The likeliest Republican paths to winning the Senate majority are pretty clear, but there are potential sleepers and under-covered races that could be one shock poll from bursting onto the map in the final eight weeks.

Meanwhile, the list of viable Democratic pickup opportunities ends with Georgia and Kentucky, but there’s also one potentially emerging race that could scramble both parties’ electoral calculus.

Here are five wild cards to keep an eye on during the home stretch to the November elections.



Oregon

Pediatric neurosurgeon Monica Wehby, a first-time candidate, is challenging freshman Sen. Jeff Merkley. The state is deep blue, and vote-by-mail ensures high turnout. But the Obamacare exchange rollout has been a Democratic liability, and some business leaders are down on Merkley, who remains somewhat undefined for an incumbent.

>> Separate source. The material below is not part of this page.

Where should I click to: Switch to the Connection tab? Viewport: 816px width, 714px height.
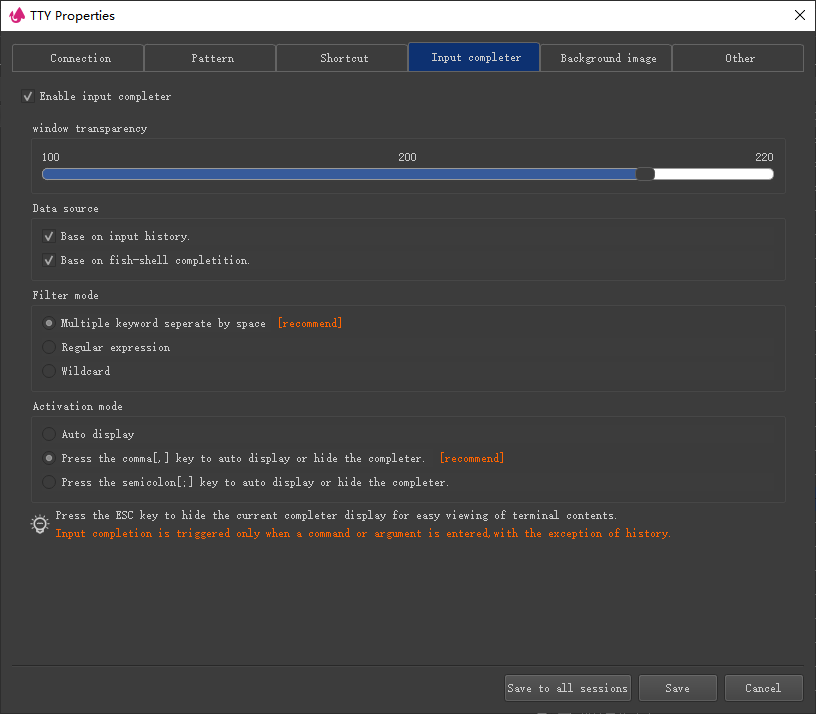tap(80, 58)
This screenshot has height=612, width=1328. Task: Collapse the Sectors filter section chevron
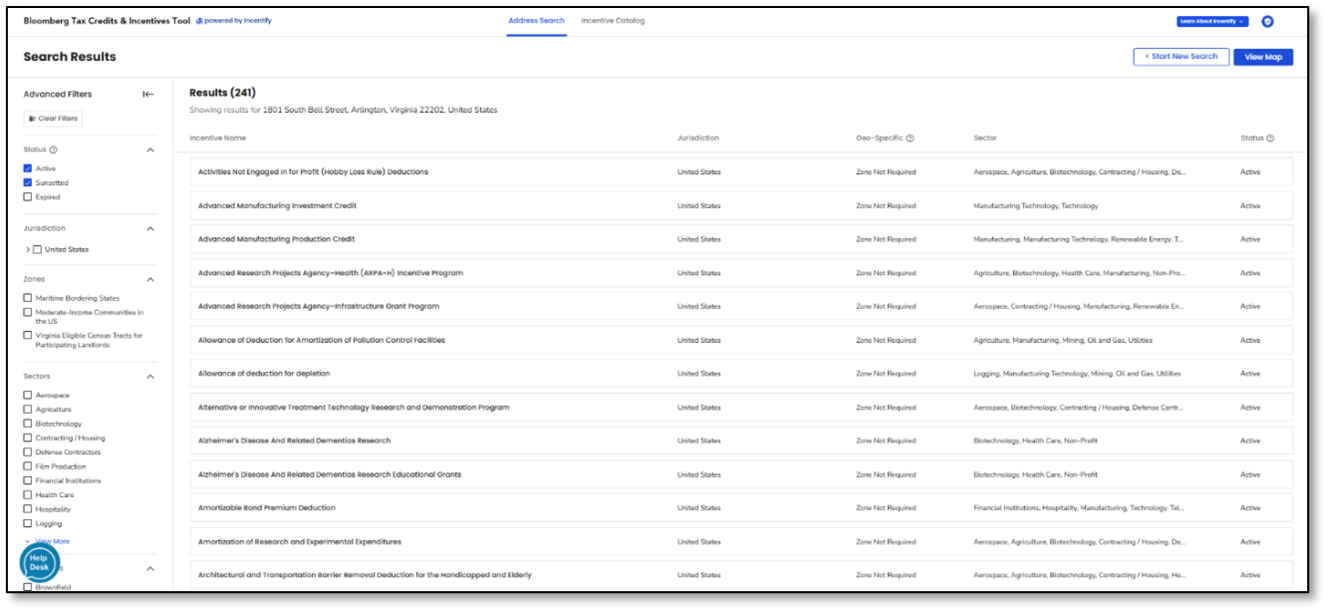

Freedom Partners Action Fund, the Koch-backed Super PAC, is committed to spend $1.6 million in September bloodying Merkley, but officials with the group are candid that they may cancel their October reservations if the race does not show signs of tightening.

Virginia

Ed Gillespie, taking on Democratic Sen. Mark Warner, was down more than 20 points in two July public polls. But the former Republican National Committee chairman’s Rolodex has allowed him to raise millions, and he’s getting help from top-tier surrogates like Mitt Romney and John McCain, who will campaign with him Wednesday in Norfolk.



Gillespie went on the air Tuesday with his second ad of the campaign, which linked the relatively popular former governor with the sagging president. There’s every indication that the race will tighten, given the national climate, especially if a group like American Crossroads (where Gillespie has several close friends) spends big on his behalf.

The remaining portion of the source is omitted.